ARTIFACT_PREFIX = f"artifacts/pytorch/{RUN_ID}/model"

MODEL_PATH = f"{ARTIFACT_PREFIX}/model.pt"
model_blob = bucket.blob(MODEL_PATH)
model_bytes = model_blob.download_as_bytes()

# load from bytes
model_pt = io.BytesIO(model_bytes)

# rebuild model and load weights
state = torch.load(model_pt, map_location="cpu")
m = TitanicNet()
m.load_state_dict(state)
m.eval(); # set model to eval mode

# -----------------
# ALT: download copy of model into VM (costs extra storage)
# -----------------
# # Copy model.pt from GCS (replace RUN_ID with your run folder)
# !gsutil cp {ARTIFACT_DIR}/model/model.pt /home/jupyter/model_vertex.pt
# !ls
# # rebuild model and load weights
# m = TitanicNet()
# state = torch.load("/home/jupyter/model_vertex.pt", map_location="cpu")  
# m.load_state_dict(state)
# m.eval()

PYTHON

# get predictions
with torch.no_grad():
    probs = m(X_val_t).squeeze(1)         # [N], sigmoid outputs in (0,1)
    preds_t = (probs >= 0.5).long()       # threshold at 0.5 -> class label 0/1
    correct = (preds_t == y_val_t).sum().item()
    acc = correct / y_val_t.shape[0]

print(f"Vertex model val accuracy: {acc:.4f}")

GPU tips: - On small problems, GPU startup/transfer overhead can erase speedups—benchmark before you scale. - Stick to a single replica unless your batch sizes and dataset really warrant data parallelism.

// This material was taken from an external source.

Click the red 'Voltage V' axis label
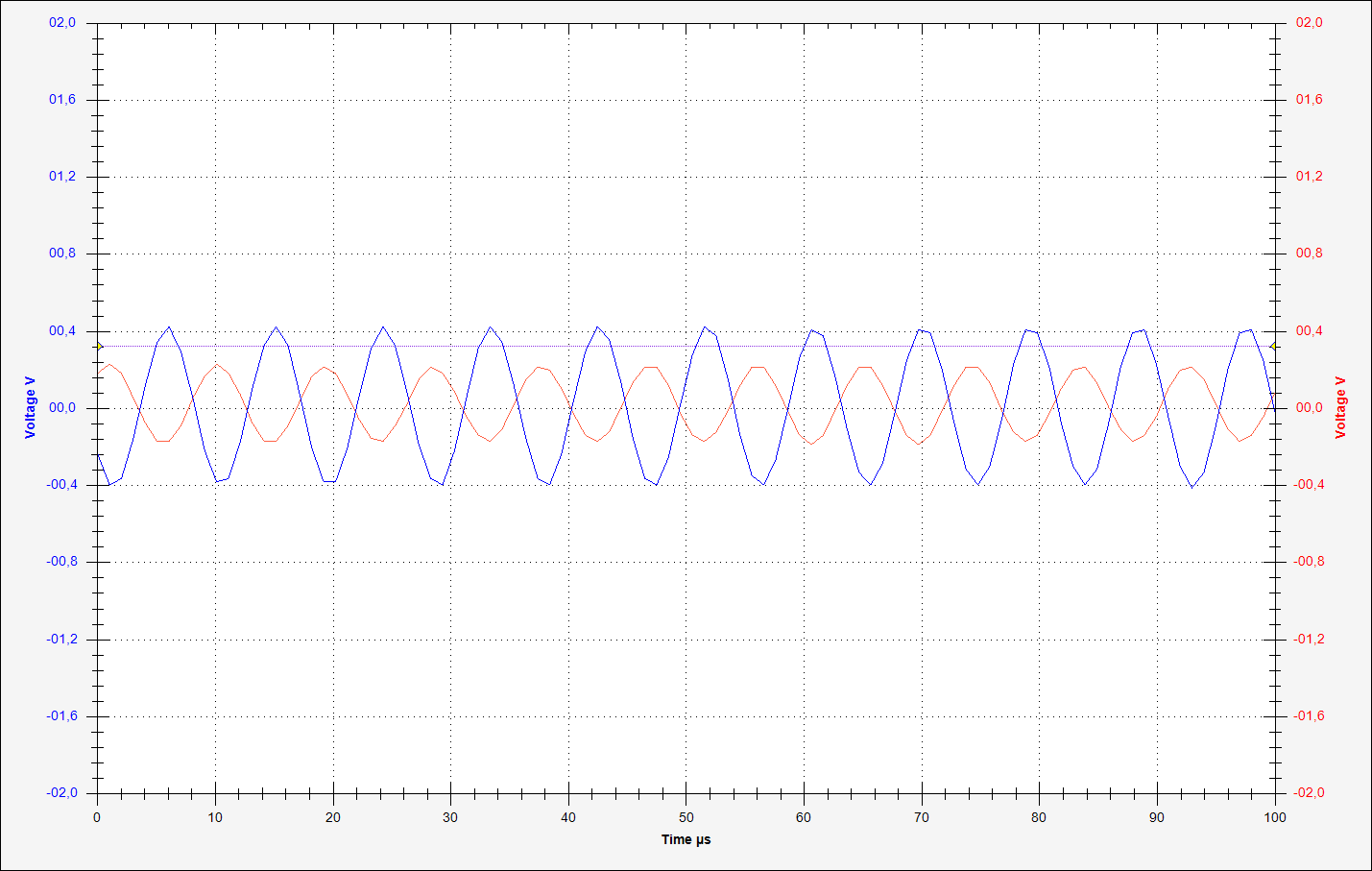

Distributed training (when to consider)


  • Data parallelism (DDP) helps when a single GPU is saturated by batch size/throughput. For most workshop‑scale models, a single machine/GPU is simpler and cheaper.
  • Model parallelism is for very large networks that don’t fit on one device—overkill for this lesson.

Additional resources


To learn more about PyTorch and Vertex AI integrations, visit the docs: docs.cloud.google.com/vertex-ai/docs/start/pytorch

Key Points
  • Use CustomTrainingJob with a prebuilt PyTorch container; let your script control outputs via --model_out.
  • Keep artifacts together (model, metrics, history, log) in one folder for reproducibility.
  • .npz speeds up loading and plays nicely with PyTorch.
  • Start on CPU for small datasets; use GPU only when profiling shows a clear win.
  • Skip base_output_dir unless you specifically want Vertex’s default run directory; staging bucket is just for the SDK packaging tarball.

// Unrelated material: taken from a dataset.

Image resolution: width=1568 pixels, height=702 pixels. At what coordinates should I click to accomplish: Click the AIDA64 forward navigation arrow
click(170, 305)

Content from Hyperparameter Tuning in Vertex AI: Neural Network Example


Last updated on 2025-10-30 | Edit this page

Overview

Questions

  • How can we efficiently manage hyperparameter tuning in Vertex AI?
  • How can we parallelize tuning jobs to optimize time without increasing costs?

Objectives

  • Set up and run a hyperparameter tuning job in Vertex AI.
  • Define search spaces for ContinuousParameter and CategoricalParameter.
  • Log and capture objective metrics for evaluating tuning success.
  • Optimize tuning setup to balance cost and efficiency, including parallelization.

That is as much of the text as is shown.